### Problem requirements
The required output is the line containing "Given: Click the back arrow beside Office 365" followed by every later line through the end of the data, all reproduced exactly.

Stored items
┌──

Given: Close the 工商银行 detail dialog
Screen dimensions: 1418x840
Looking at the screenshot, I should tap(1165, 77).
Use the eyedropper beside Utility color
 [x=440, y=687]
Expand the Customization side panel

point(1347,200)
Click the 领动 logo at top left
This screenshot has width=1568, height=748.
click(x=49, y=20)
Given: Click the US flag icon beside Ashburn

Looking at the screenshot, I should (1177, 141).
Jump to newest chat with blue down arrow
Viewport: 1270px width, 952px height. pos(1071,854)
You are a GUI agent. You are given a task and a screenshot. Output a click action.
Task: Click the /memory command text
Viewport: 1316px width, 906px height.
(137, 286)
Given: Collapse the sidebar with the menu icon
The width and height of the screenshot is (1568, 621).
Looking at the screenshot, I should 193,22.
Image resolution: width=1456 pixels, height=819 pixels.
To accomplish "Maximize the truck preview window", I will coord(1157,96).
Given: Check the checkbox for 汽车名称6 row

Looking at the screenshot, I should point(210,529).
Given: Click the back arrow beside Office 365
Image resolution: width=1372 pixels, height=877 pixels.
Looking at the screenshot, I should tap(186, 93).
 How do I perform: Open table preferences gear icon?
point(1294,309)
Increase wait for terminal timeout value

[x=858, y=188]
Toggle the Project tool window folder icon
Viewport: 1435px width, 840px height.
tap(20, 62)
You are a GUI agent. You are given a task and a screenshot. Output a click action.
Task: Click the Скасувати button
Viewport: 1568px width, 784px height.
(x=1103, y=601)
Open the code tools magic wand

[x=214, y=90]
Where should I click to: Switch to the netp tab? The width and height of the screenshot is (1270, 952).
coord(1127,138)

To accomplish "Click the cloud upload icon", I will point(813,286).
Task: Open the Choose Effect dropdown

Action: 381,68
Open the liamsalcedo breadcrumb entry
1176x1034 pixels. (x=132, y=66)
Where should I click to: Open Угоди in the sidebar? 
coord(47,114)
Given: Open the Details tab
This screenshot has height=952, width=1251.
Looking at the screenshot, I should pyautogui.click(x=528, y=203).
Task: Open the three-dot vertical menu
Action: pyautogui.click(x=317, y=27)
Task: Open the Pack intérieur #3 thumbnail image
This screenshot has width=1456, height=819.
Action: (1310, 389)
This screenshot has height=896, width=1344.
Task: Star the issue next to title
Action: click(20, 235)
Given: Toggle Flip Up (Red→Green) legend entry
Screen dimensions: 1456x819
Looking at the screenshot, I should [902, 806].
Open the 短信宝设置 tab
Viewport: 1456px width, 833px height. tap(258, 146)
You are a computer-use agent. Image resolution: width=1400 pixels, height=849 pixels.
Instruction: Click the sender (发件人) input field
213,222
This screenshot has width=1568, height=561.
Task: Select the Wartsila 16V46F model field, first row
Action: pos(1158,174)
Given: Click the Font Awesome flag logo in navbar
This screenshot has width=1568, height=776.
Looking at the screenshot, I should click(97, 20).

└──

### Completed exercise
Given: Click the back arrow beside Office 365
Image resolution: width=1372 pixels, height=877 pixels.
Looking at the screenshot, I should tap(186, 93).
 How do I perform: Open table preferences gear icon?
point(1294,309)
Increase wait for terminal timeout value

[x=858, y=188]
Toggle the Project tool window folder icon
Viewport: 1435px width, 840px height.
tap(20, 62)
You are a GUI agent. You are given a task and a screenshot. Output a click action.
Task: Click the Скасувати button
Viewport: 1568px width, 784px height.
(x=1103, y=601)
Open the code tools magic wand

[x=214, y=90]
Where should I click to: Switch to the netp tab? The width and height of the screenshot is (1270, 952).
coord(1127,138)

To accomplish "Click the cloud upload icon", I will point(813,286).
Task: Open the Choose Effect dropdown

Action: 381,68
Open the liamsalcedo breadcrumb entry
1176x1034 pixels. (x=132, y=66)
Where should I click to: Open Угоди in the sidebar? 
coord(47,114)
Given: Open the Details tab
This screenshot has height=952, width=1251.
Looking at the screenshot, I should pyautogui.click(x=528, y=203).
Task: Open the three-dot vertical menu
Action: pyautogui.click(x=317, y=27)
Task: Open the Pack intérieur #3 thumbnail image
This screenshot has width=1456, height=819.
Action: (1310, 389)
This screenshot has height=896, width=1344.
Task: Star the issue next to title
Action: click(20, 235)
Given: Toggle Flip Up (Red→Green) legend entry
Screen dimensions: 1456x819
Looking at the screenshot, I should [902, 806].
Open the 短信宝设置 tab
Viewport: 1456px width, 833px height. tap(258, 146)
You are a computer-use agent. Image resolution: width=1400 pixels, height=849 pixels.
Instruction: Click the sender (发件人) input field
213,222
This screenshot has width=1568, height=561.
Task: Select the Wartsila 16V46F model field, first row
Action: pos(1158,174)
Given: Click the Font Awesome flag logo in navbar
This screenshot has width=1568, height=776.
Looking at the screenshot, I should click(97, 20).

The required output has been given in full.